• [PROBLEM DESCRIPTION]
Quote each line of the entries below word for word, leaving out the pictures.

• [AVAILABLE DATA]
## Begin

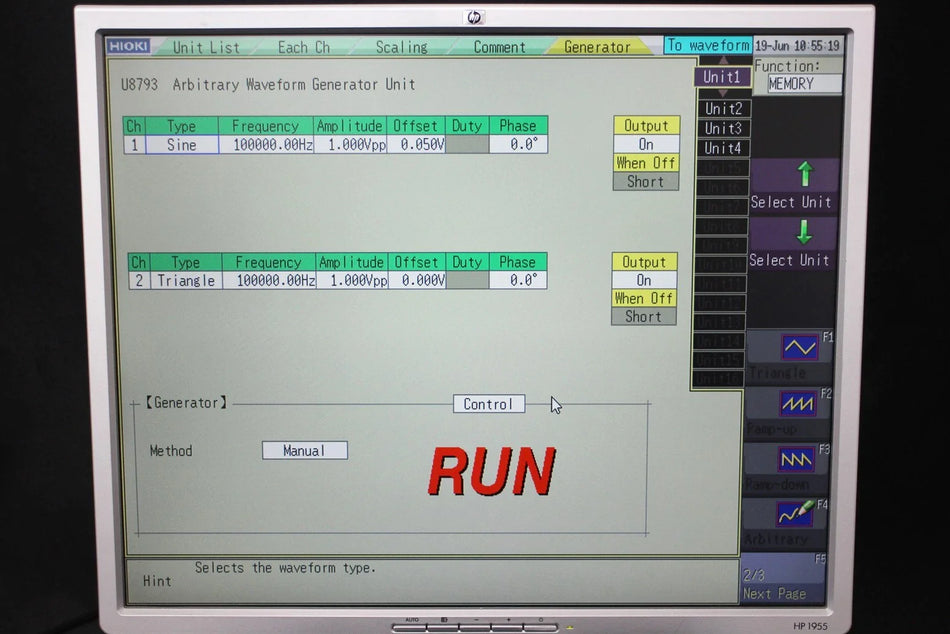Image resolution: width=950 pixels, height=634 pixels.
Task: Click the Control button in Generator
Action: 489,404
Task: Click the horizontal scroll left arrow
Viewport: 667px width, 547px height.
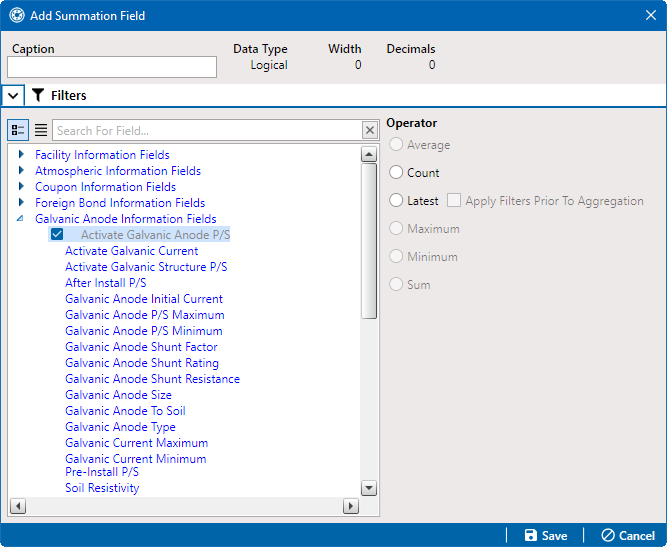Action: click(x=18, y=506)
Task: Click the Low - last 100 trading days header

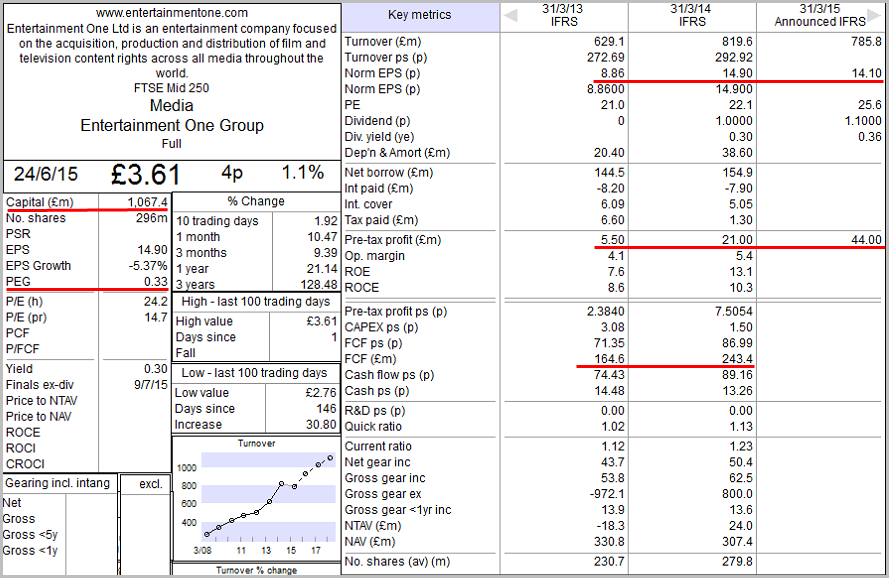Action: [x=255, y=373]
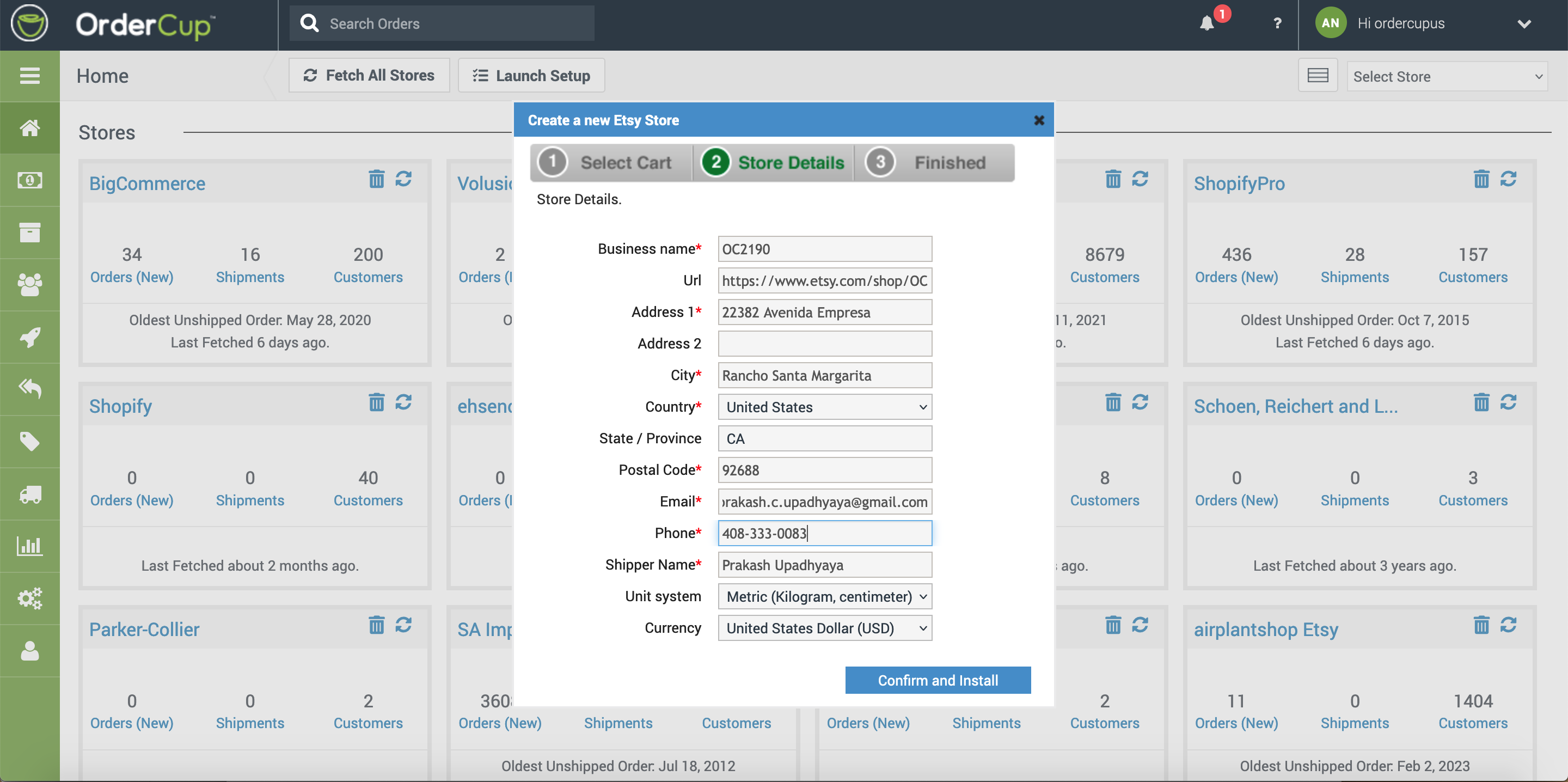This screenshot has width=1568, height=782.
Task: Click the tag icon in sidebar
Action: pos(29,442)
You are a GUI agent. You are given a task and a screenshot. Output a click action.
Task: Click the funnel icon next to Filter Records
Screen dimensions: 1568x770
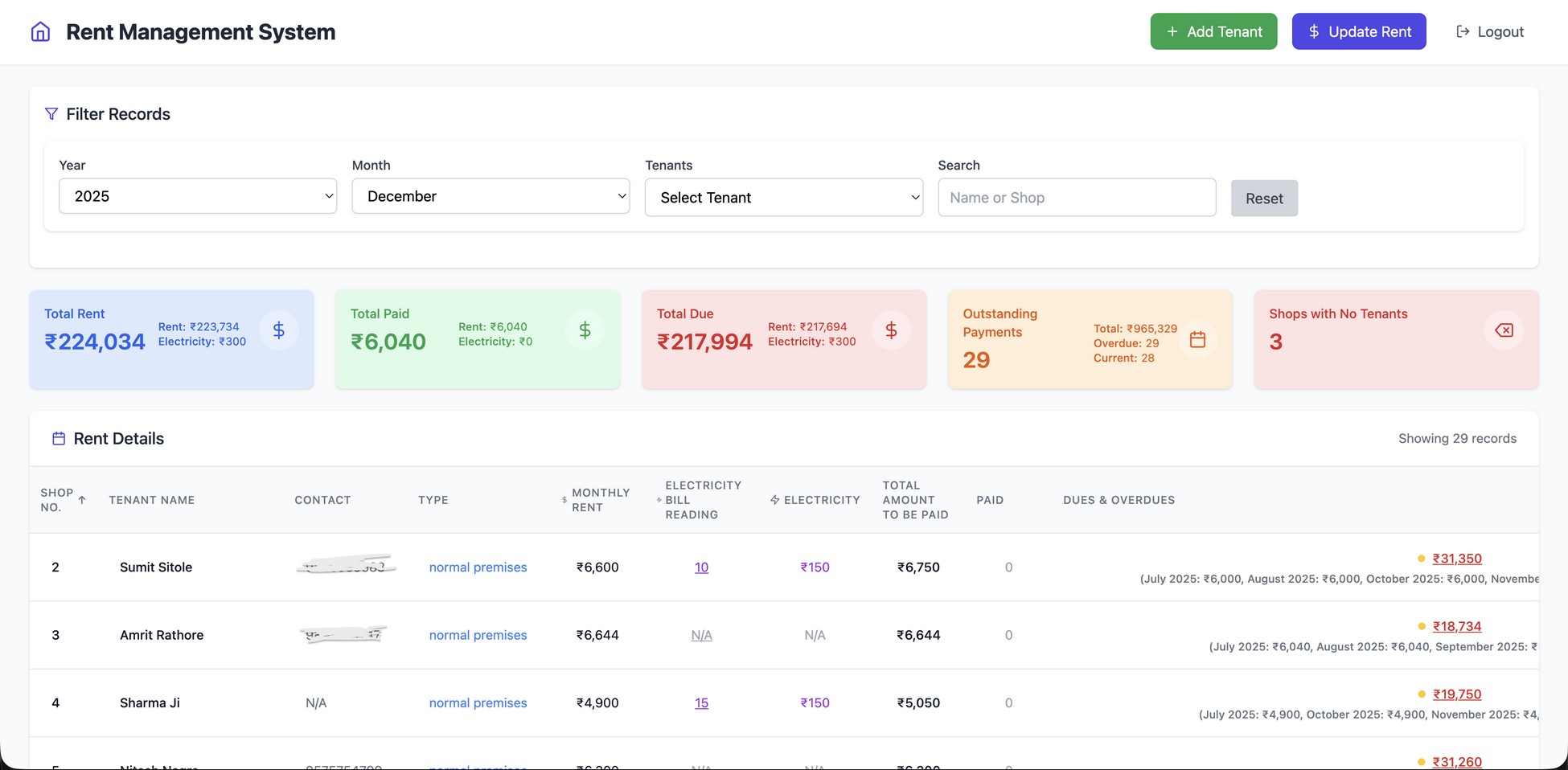point(51,114)
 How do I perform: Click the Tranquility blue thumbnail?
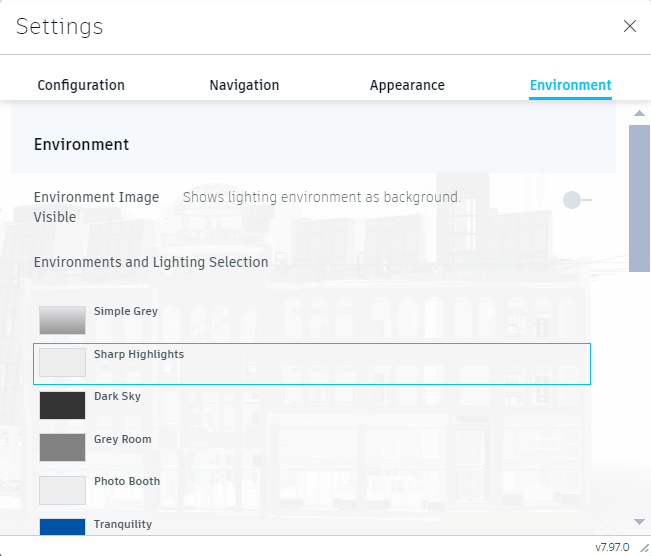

## End

• [RESPONSE TO THIS TASK]
Image resolution: width=950 pixels, height=634 pixels.
Task: Click the Control button in Generator
Action: 489,404
Task: Click the horizontal scroll left arrow
Viewport: 667px width, 547px height.
Action: click(x=18, y=506)
Task: Click the Low - last 100 trading days header

Action: [x=255, y=373]
This screenshot has width=1568, height=782.
Task: Click the tag icon in sidebar
Action: pos(29,442)
You are a GUI agent. You are given a task and a screenshot. Output a click action.
Task: Click the funnel icon next to Filter Records
Screen dimensions: 1568x770
point(51,114)
 How do I perform: Click the Tranquility blue thumbnail?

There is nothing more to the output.